No właśnie, bo nie chcemy żeby z ogrodu było szkółkę widać. W ogrodzie chcemy wypoczywać, a nie patrzeć na pracę

Sztuczką jest zastosowanie dużej ilości roślin rabatowych - kwitną całe lato i wypełniają puste miejsca. Kępy Osteospemum przekroczyły 1 m średnicy, werbeny, Scaevola, petunie, Argyranthemum i bidensy szaleją. Zresztą bidens warto sadzić w ogrodzie, bo się ładnie nasiewa i za rok mamy go gratis

Druga sztuczka to sadzenie większych okazów roślin i dużych bylin.
Trzecia to dobra ziemia i nawóz
Czwarta już niezależna od nas to pogoda, która w tym roku pomijając wredny luty i jedną noc w maju jest wyjątkowo korzystna.
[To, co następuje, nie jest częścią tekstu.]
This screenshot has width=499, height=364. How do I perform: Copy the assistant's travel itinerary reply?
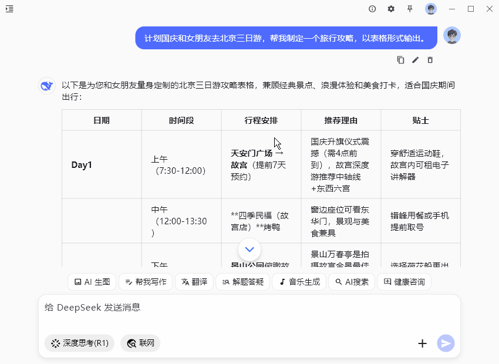click(400, 60)

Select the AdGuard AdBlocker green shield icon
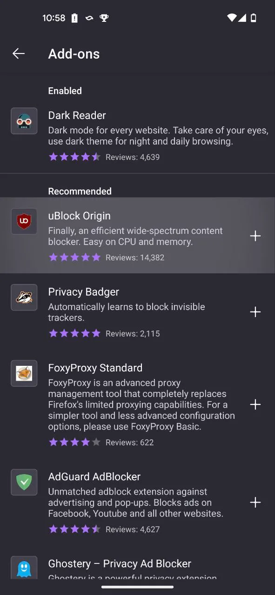point(24,482)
No i piąta, czyli planowanie
O ogrodzie w tym miejscu myślałem już 6 lat temu. Wtedy posadziliśmy żywopłoty z pęcherznicy, a przenosząc produkcję gruntową na inną działkę, pozostawiliśmy część sosen. Jakieś cztery lata wstecz posadziłem gruszę wierzbolistną i świerk 'Białobok' - teraz są już okazałe. Przez 3 lata zbieraliśmy kamień na murki (poprzedni poszedł na murki w ogrodzie traw).
Zbieraliśmy rośliny
Wiosną w tym roku ruszyliśmy z kopyta i chociaż nie wszystko jest skończone, to nikt nie chce wierzyć, że ogród ma kilka miesięcy. Fajne są reakcje klientów, którzy nie byli u nas od jesieni. Jeszcze w październiku w miejscu ogrodu był ... potężny warzywniak.